Acceptance and Commitment Therapy (ACT)
Ground yourself in the moment, unhook from thoughts, and do what matters
Many people get frustrated in therapy by seeking "the answer" to their problems, building insight into their suffering with the idea that this insight will "fix" them. While this works well for some, others find that it does not do enough. ACT is different, because rather than looking backward, it focuses on the present moment. If your car is stuck in a ditch, it makes no sense to spend your time focusing on how you got there (e.g. where the fishtail started, how you handled it, what the traffic conditions were). No amount of insight gets your car moving again. It is more effective to focus on the present and figure out how to get unstuck and moving again. Once you're moving, it can be helpful to look back and gain insight.
A different approach
How it works
ACT is a cutting edge development among cognitive behavioral therapies that is heavily grounded in mindfulness and deep self-awareness in the present moment. Clients learn to contact the present moment, both to quiet their minds and gain clarity about the constant sense of self that can get lost in the noise and pressures of daily life. They learn skills to untangle themselves from the noise in their minds so they can have greater clarity about choice and actions that they need to take in difficult situations.

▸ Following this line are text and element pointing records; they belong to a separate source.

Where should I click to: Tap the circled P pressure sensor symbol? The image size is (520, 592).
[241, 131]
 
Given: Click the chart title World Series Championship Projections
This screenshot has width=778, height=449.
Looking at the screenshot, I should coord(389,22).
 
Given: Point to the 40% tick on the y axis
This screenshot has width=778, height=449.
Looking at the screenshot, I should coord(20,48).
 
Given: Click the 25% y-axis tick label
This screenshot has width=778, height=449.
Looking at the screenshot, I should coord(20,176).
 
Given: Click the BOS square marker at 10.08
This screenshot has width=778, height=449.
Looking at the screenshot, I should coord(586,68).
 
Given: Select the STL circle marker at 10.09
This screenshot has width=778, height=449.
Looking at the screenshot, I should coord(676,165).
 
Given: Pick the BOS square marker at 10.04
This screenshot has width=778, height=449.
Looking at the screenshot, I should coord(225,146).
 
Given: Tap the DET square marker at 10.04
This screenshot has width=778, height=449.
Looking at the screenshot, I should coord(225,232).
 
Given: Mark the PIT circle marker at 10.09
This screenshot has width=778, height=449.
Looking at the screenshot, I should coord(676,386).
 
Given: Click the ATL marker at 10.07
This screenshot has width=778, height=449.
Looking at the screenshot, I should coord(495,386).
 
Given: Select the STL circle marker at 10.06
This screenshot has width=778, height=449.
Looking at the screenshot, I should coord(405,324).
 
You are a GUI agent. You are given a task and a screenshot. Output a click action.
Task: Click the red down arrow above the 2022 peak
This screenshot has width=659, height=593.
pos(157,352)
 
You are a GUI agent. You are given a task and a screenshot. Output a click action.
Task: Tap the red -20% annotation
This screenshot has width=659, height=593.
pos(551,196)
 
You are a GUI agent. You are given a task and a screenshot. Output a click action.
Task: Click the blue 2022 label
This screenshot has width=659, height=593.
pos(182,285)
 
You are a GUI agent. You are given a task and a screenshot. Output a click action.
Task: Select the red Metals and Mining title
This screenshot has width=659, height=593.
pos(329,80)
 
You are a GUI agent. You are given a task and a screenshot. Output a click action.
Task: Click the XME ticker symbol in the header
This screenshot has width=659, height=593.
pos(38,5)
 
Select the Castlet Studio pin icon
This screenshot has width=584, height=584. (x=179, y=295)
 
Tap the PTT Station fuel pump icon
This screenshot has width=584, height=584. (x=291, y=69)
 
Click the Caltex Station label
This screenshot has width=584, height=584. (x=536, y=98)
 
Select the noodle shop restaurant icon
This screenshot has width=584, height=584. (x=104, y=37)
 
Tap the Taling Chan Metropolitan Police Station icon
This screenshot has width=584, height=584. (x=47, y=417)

They learn to accept and even embrace their emotions rather than struggling against them, and to find clarity with their personal values. This builds psychological flexibility that allows for more effective decision-making in the present moment. ACT helps you to make choices that tend to be based in a strong awareness of who you are and what is important to you, and adaptive to the current context of each unique situation. Clients work to accept who they are in the present, draw strength from who they have been in the past, and strive to become who they wish to become in the future.